EXERCISE DESCRIPTION:
Repeat exactly the lines of the listing below, please, starting with the first and ending with the line containing "This screenshot has height=718, width=1280."; leave out the rest.

-------- EXERCISE INPUTS --------

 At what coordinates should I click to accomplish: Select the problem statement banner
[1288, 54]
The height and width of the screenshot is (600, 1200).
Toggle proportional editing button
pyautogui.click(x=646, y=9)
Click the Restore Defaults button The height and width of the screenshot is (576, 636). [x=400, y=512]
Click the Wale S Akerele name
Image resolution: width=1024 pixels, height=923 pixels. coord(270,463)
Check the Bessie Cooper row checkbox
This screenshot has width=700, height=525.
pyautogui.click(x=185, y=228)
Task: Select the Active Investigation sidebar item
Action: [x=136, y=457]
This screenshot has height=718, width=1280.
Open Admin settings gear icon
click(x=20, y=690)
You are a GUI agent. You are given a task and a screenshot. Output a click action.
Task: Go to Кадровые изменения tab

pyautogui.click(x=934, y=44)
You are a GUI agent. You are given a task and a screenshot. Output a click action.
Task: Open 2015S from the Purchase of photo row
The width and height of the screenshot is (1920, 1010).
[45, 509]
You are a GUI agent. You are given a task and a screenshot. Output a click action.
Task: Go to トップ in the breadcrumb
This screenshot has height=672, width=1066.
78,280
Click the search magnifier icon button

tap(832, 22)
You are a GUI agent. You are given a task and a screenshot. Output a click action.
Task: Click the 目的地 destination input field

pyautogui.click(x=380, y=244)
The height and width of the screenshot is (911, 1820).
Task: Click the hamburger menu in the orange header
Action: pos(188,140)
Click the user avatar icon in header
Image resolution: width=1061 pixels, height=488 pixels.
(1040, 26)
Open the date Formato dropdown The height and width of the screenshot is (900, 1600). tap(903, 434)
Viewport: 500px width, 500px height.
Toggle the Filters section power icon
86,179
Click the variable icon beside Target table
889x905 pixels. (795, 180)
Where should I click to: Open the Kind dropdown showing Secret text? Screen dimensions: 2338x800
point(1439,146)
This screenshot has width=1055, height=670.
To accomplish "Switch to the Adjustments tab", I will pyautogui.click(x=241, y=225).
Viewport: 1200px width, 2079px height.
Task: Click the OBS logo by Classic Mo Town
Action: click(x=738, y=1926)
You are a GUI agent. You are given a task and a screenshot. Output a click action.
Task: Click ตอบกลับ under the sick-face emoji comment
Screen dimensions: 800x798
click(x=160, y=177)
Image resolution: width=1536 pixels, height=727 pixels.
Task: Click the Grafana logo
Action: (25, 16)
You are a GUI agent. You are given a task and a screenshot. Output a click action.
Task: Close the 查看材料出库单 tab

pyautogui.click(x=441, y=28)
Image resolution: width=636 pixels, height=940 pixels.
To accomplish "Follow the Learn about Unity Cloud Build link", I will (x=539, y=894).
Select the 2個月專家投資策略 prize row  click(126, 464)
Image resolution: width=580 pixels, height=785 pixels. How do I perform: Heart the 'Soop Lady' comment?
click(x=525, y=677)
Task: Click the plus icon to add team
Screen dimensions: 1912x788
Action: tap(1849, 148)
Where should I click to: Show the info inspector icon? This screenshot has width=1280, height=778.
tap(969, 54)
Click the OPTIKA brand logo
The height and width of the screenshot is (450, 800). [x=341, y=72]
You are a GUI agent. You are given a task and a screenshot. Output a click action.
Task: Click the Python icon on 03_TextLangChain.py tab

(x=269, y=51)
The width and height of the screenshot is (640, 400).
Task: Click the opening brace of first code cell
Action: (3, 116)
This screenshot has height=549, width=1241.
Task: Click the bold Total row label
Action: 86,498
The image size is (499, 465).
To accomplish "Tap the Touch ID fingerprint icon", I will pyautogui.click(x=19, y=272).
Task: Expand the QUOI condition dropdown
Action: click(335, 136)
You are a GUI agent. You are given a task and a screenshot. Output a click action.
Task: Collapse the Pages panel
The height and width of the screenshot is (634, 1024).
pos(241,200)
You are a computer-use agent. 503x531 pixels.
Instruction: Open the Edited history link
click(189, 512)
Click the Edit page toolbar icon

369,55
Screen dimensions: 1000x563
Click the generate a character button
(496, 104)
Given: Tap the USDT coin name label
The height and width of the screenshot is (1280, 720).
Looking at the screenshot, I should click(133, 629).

--------

YOUR SOLUTION:
 At what coordinates should I click to accomplish: Select the problem statement banner
[1288, 54]
The height and width of the screenshot is (600, 1200).
Toggle proportional editing button
pyautogui.click(x=646, y=9)
Click the Restore Defaults button The height and width of the screenshot is (576, 636). [x=400, y=512]
Click the Wale S Akerele name
Image resolution: width=1024 pixels, height=923 pixels. coord(270,463)
Check the Bessie Cooper row checkbox
This screenshot has width=700, height=525.
pyautogui.click(x=185, y=228)
Task: Select the Active Investigation sidebar item
Action: [x=136, y=457]
This screenshot has height=718, width=1280.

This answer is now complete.